Baths, a traditional part of grooming, should only be given about once a month. This helps keep the natural oils in the coat that the animal relies on to act as a water repellant (Woolf). When giving the dog a bath, care must be taken to use shampoo specifically designed for pets. It is less strong than shampoo that is made for humans and does less damage to the natural composition of the fur. The groomer should take care during bathing to notice any irregularities in the pets skin. After the bath, the dog should be trimmed of excess fur and brushed. However, grooming does not stop here. There are additional areas to be inspected, cleaned, and trimmed.
After the bath, a dog needs to be trimmed in the areas of matted fur, excess fur, nails, and ears. For a long haired breed such as a Golden Retriever, a firm long bristle brush helps to remove tangles and matted fur from the dog. When encountering a tangle, it is advisable to work slowly from the outside of the area a little at a time (Woolf). If the coat is excessively tangled, work in short sessions and give the dog ample amounts of praise for its patience (Woolf). Other important areas to groom include trimming the toenails and cleaning the ears. Look for the appearance of ticks, mites, or infections that could become complicated at a later date.

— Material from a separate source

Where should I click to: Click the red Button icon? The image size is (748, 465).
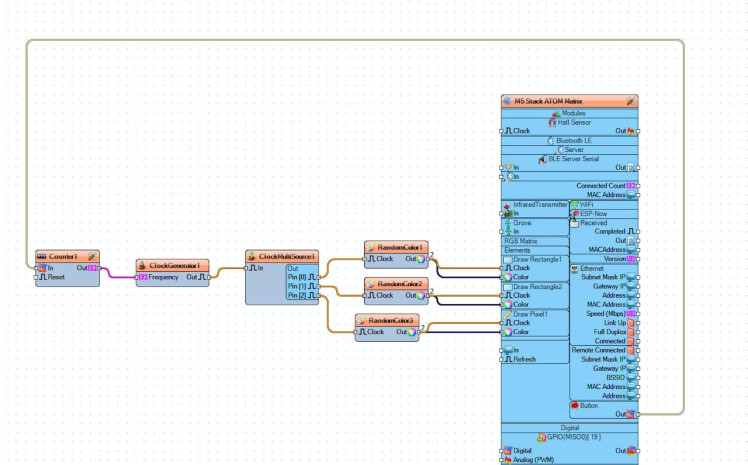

Grooming serves an additional purpose in that it develops a bond between the dog owner and the dog. Grooming should be continued daily with regular brushing and inspection. Long haired breeds shed routinely and need to have the loose undercoat removed with a firm bristle brush. This is a good opportunity to inspect the pet for fleas or skin irritations. This period of brushing brings the owner and the pet together and helps the owner better understand their animal. Daily brushing will create a life long bond between the pet and owner.